SUPPLIED RECORDS:
— start —
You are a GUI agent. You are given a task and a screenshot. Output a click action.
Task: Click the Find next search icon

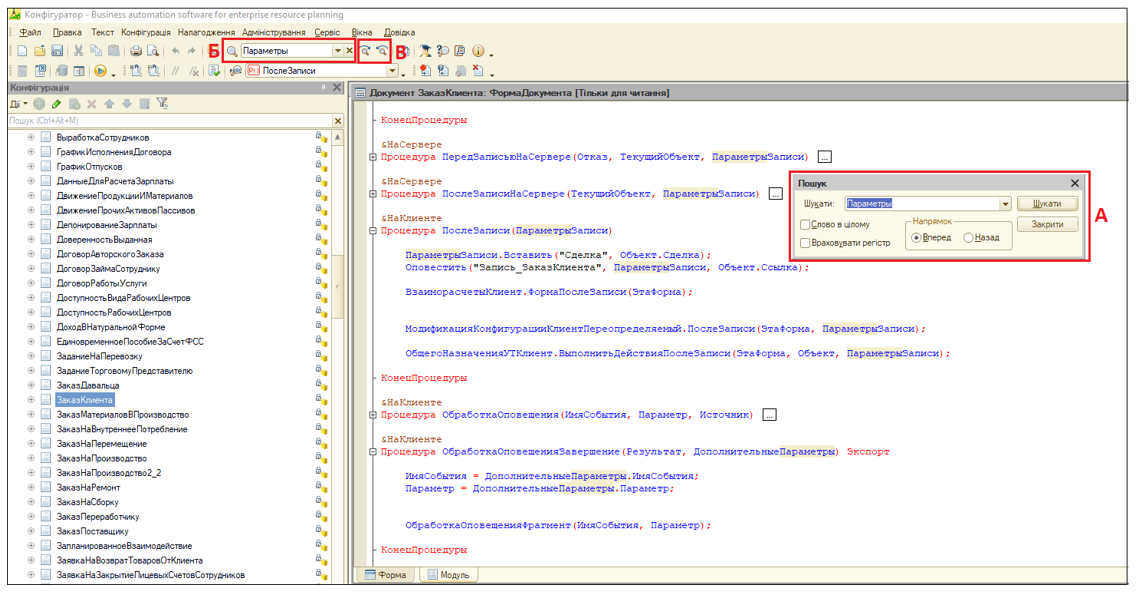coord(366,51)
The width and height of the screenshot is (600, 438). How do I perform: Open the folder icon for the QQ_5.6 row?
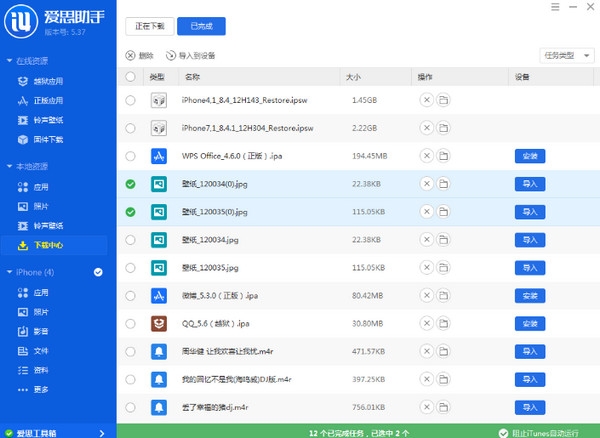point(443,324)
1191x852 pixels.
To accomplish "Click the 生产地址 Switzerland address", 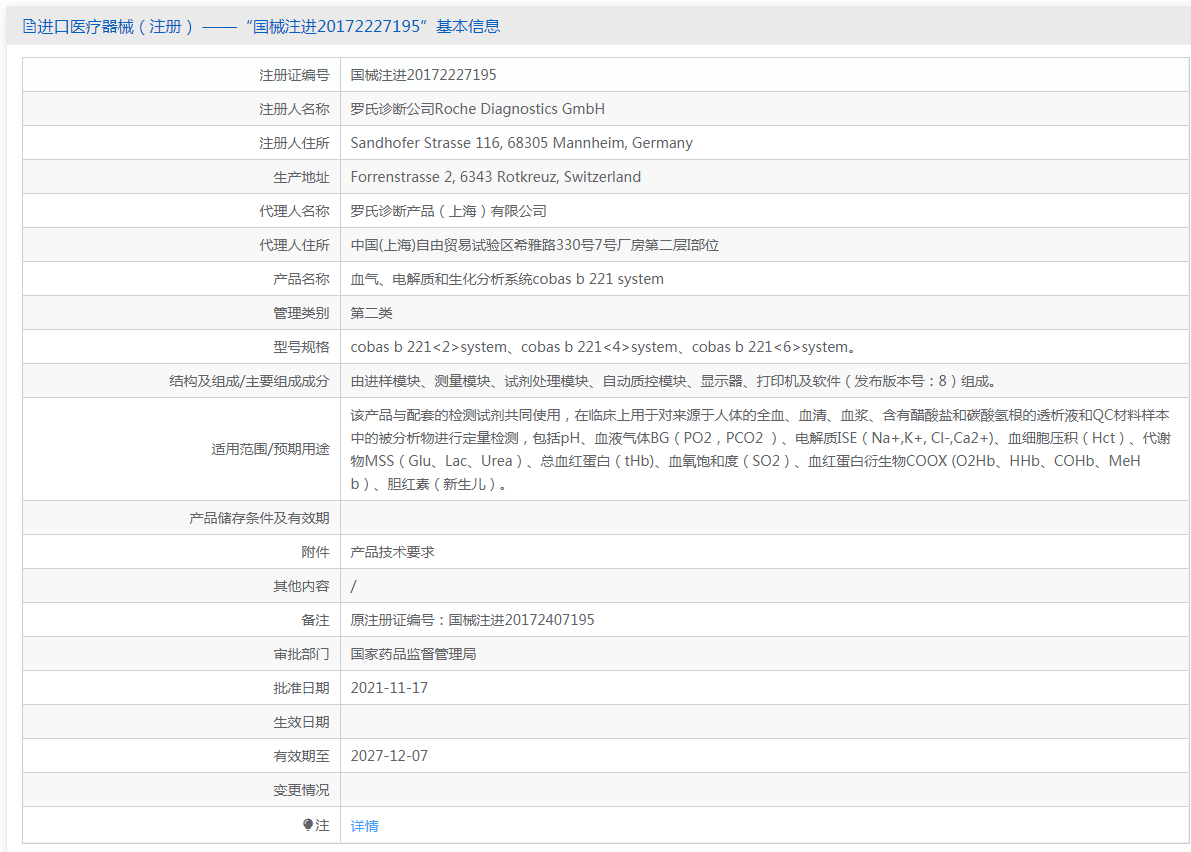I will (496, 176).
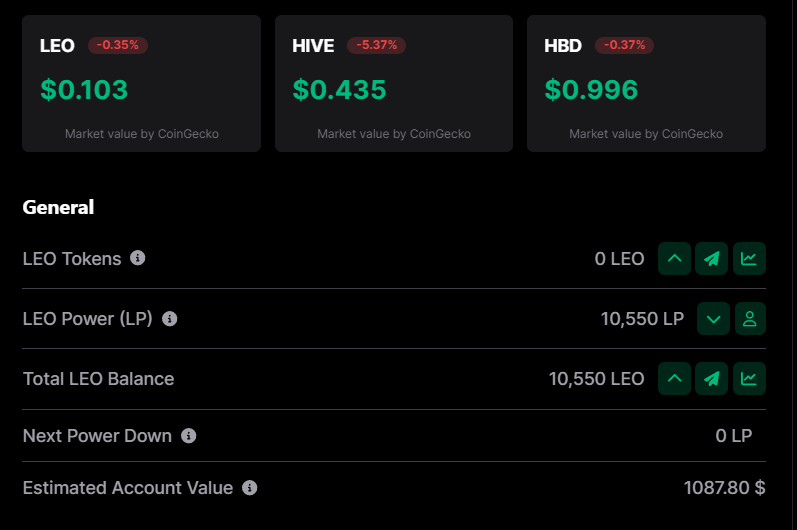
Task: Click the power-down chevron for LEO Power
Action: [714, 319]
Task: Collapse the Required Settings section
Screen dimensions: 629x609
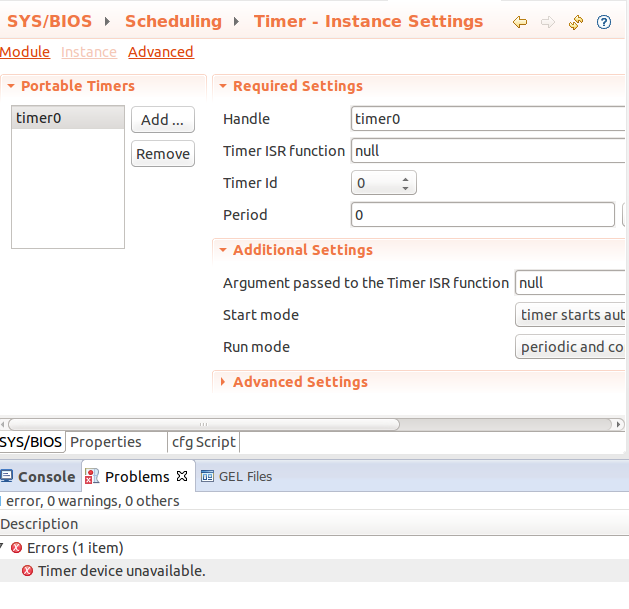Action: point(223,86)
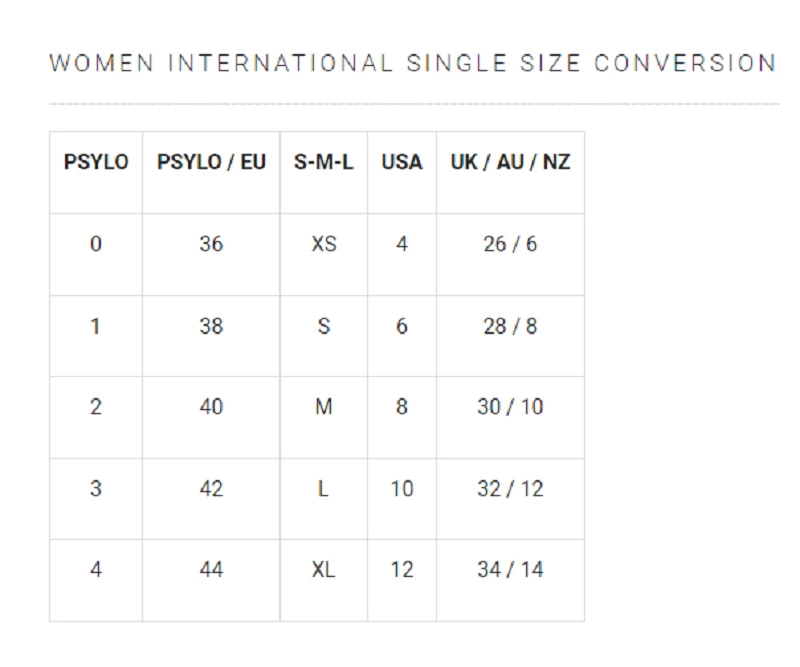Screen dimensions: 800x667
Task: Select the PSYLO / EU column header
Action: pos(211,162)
— end —
— start —
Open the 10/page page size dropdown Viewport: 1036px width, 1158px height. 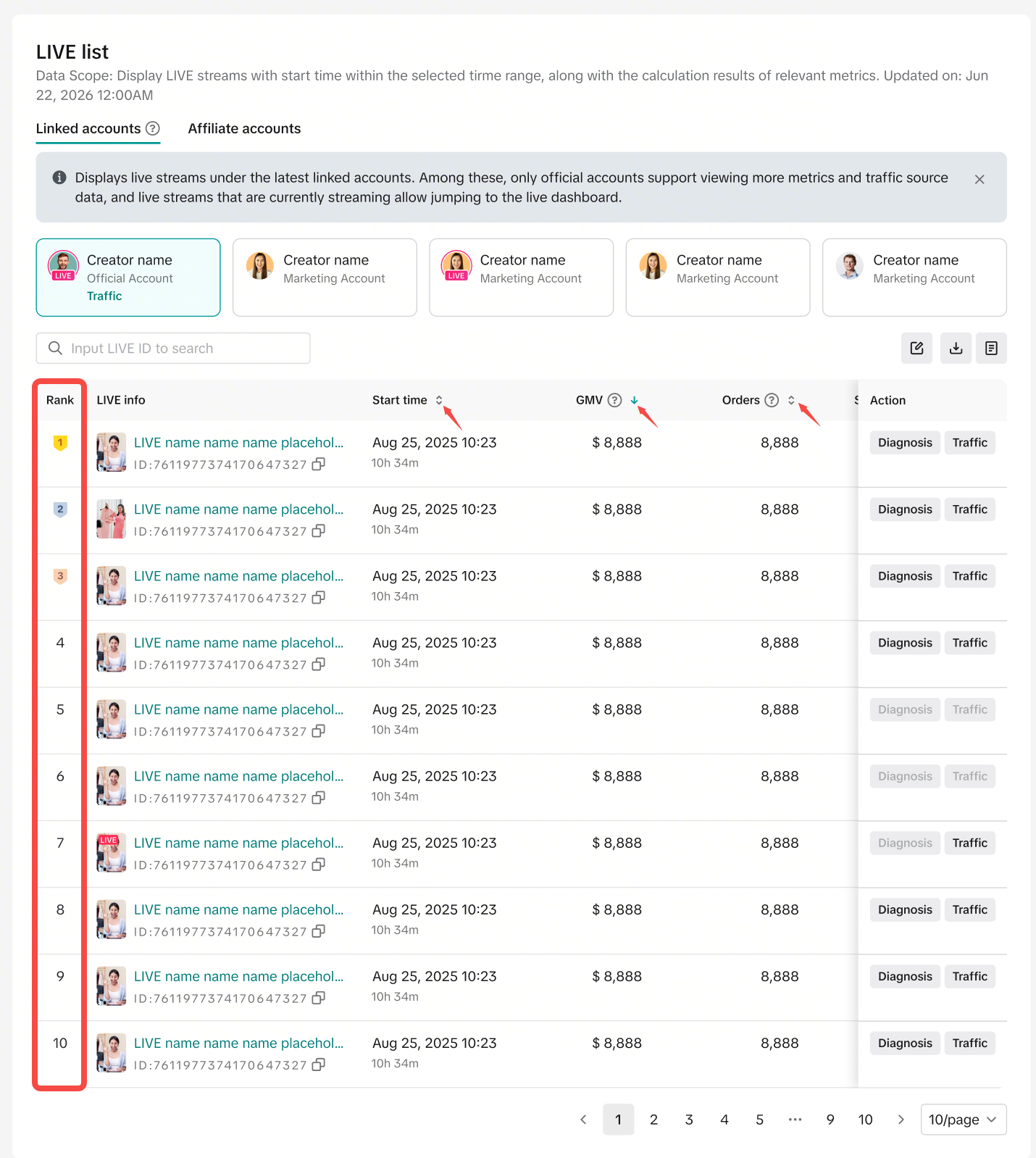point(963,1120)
— end —
INSTRUCTION: Update the items starting at the line with "The width and" and ending at the line with "point(443,324)", replacing "folder icon" with "file icon". Leave the pictures out.

FINAL RESULT:
The width and height of the screenshot is (600, 438). How do I perform: Open the file icon for the QQ_5.6 row?
point(443,324)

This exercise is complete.